TUJUAN TUGAS> Salin bagian teks tentang pendidikan menuju Indonesia Emas 2045, mulai dari "Padahal dunia bergerak" dan berakhir pada "Ini standar global.".

TEKS BACAAN>
+ + + + +

Bayangkan kita berada di atas kapal besar, siap berlayar menuju “Indonesia Emas 2045”. Peta sudah digenggam, awak kapal berlimpah oleh keberadaan anak-anak muda produktif dan angin sejarah sedang bertiup kencang mendukung. Namun alih-alih mengarahkan kompas ke arah teknologi dan ilmu pengetauan, para nakhoda justru sibuk menatap langit membaca tanda-tanda surga. Begitulah gambaran sistem pendidikan kita hari ini, terlalu religius, terlalu dogmatis dan salah arah. Sepertinya obsesi surga mengalahkan sains dan teknologi.
Negara ini memimpikan kemajuan pesat saat genap 100 tahun merdeka. “Indonesia Emas 2045” adalah mimpi kolektif yang bertumpu pada bonus demografi ketika sebagian besar penduduk berada dalam usia produktif. Namun sayang, sistem pendidikan kita justru tidak menyiapkan generasi yang siap bersaing dalam revolusi industri melainkan generasi yang siap menghadapi kiamat.
Kita mulai menyaksikan fenomena aneh, banyak kampus bahkan yang berbasis teknologi dan kedokteran sekarang memberi karpet merah bagi jalur “hafiz Qur’an”. Mereka yang hafal kitab suci bisa diterima tanpa perlu bersaing secara akademis. Pertanyaannya sederhana, apa hubungan hafalan ayat dengan kemampuan rekayasa genetika, software engineering atau riset biomedis?
TALIBANISASI PENDIDIKAN
Jika sejak pendidikan dasar sudah diarahkan untuk menghafal bukan menganalisis maka jangan heran bila nanti generasi kita bukan menjadi kreator teknologi melainkan hanya komentator di grup WhatsApp. Jangan berharap mencetak generasi seperti Jepang bila yang kita siapkan justru lebih mirip madrasah ala Thaliban tanpa eksperimen.
Pendidikan kita perlahan terjebak dalam talibanisasi pola pikir. Sekolah dan kampus lebih sibuk dengan kegiatan keagamaan ketimbang literasi digital atau sains terapan. Fokusnya bukan pada kompetensi abad ke-21 melainkan pada kompetisi siapa paling saleh di atas kertas.
Padahal dunia bergerak cepat. Dr. Luthfi Assaukani, guru besar Paramadina, dalam catatan perjalanannya ke Jerman menyebut, ada lebih dari 100 ribu lowongan kerja kosong di Jerman karena tidak ada tenaga muda yang punya skill memadai, bukan ijazah, tetapi keahlian nyata di bidang engineering, computer science, kesehatan, dan marketing.
Anak beliau yang lulus dari universitas top di Jerman tidak ditanya ijazah ketika wawancara kerja tapi diuji langsung kemampuan logika dan coding-nya. Hanya segelintir yang lulus. Ini standar global.

+ + + + +

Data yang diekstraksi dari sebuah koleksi
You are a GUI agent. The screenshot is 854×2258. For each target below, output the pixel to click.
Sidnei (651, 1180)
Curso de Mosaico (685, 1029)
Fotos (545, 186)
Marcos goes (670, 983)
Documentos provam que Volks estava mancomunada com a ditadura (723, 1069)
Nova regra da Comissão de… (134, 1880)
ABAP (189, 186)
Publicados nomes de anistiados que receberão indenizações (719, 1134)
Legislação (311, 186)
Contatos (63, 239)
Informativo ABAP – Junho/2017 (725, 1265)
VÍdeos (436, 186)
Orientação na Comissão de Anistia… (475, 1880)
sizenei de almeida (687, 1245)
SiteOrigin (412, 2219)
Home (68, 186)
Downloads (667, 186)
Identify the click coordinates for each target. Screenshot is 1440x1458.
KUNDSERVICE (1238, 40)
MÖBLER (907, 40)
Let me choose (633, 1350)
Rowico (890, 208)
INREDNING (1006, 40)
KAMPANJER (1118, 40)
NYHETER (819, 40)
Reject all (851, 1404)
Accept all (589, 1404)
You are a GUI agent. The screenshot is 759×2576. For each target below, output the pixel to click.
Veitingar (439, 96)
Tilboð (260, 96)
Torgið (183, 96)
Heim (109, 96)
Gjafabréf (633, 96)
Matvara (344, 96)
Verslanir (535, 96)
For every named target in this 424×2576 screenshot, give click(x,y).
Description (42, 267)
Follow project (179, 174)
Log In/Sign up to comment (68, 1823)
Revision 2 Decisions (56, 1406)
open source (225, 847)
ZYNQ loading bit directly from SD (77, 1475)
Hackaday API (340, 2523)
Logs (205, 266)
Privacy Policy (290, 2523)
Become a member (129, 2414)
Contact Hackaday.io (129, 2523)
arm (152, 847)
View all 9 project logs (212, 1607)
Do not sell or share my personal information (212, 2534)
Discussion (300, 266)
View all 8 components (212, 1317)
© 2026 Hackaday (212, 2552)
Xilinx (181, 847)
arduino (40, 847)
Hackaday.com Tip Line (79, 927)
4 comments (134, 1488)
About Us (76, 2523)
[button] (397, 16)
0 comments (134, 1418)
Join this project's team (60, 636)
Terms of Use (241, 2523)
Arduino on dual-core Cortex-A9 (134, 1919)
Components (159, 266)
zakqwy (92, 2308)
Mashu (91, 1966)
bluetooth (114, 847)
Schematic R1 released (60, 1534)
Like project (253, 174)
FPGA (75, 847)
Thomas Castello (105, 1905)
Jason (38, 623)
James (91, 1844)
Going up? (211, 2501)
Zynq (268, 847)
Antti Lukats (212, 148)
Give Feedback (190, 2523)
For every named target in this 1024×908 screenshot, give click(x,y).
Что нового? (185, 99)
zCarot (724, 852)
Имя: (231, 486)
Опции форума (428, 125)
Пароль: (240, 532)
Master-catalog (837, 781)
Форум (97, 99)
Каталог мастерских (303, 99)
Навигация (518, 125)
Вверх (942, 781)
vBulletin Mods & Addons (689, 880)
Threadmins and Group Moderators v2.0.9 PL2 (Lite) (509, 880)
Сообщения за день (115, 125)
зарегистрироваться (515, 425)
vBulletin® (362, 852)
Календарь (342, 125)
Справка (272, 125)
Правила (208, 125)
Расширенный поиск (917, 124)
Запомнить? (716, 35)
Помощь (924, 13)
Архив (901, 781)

+ + + + +

HASIL TUGAS>
Padahal dunia bergerak cepat. Dr. Luthfi Assaukani, guru besar Paramadina, dalam catatan perjalanannya ke Jerman menyebut, ada lebih dari 100 ribu lowongan kerja kosong di Jerman karena tidak ada tenaga muda yang punya skill memadai, bukan ijazah, tetapi keahlian nyata di bidang engineering, computer science, kesehatan, dan marketing.
Anak beliau yang lulus dari universitas top di Jerman tidak ditanya ijazah ketika wawancara kerja tapi diuji langsung kemampuan logika dan coding-nya. Hanya segelintir yang lulus. Ini standar global.